Why is all this important for economics? Firstly, I can show that the evolution of the human economy stands in continuity with biological evolution, because the evolution of technological artefacts follows the same evolutionary principles as the evolution of biological structures. Secondly, we cannot maintain the idea that knowledge aka information can be a substitute for other resources, or energy in general. To the opposite: The growth of knowledge is just the other side of increasing energy throughputs. This is actually easy to understand if we look at the history of the Industrial Revolution, especially in comparison to China. There is plenty of evidence (put together by leading historians, for example Robert Allen), that the ultimate root of the Industrial Revolution was the release of new energy resources by means of technology – and not institutions, political system, culture, religion etc. Thus, human creativity resolved a ‘hang up’ in the thermodynamic engine of planet Earth, freeing the energy stored in fossil resources. Then, economic growth can be conceived as the expression of the Second Law, as evolution in general. I have two new papers on these topics:

  • Energy, Growth and Evolution: Towards a Naturalistic Ontology of Economics, Ecological Economics, 119, pp. 432-442, (pdf)

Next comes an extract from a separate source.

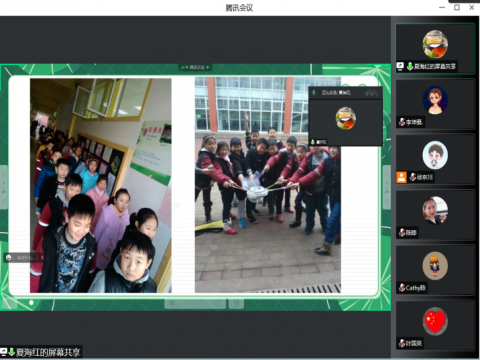
Task: Select the tea cup avatar in the top tile
Action: tap(435, 44)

  • Constitutive Explanations as a Methodological Framework for Integrating Thermodynamics and Economics, Entropy, 18, 18; doi:10.3390/e18010018 (pdf)

Currently, I am further developing these ideas into a new paradigm for the study of the Anthropocene. I think we need a new scientific discipline that integrates the sciences, economics and the study of technology: Technosphere science, in analogy to biology as the science of the biosphere (pdf).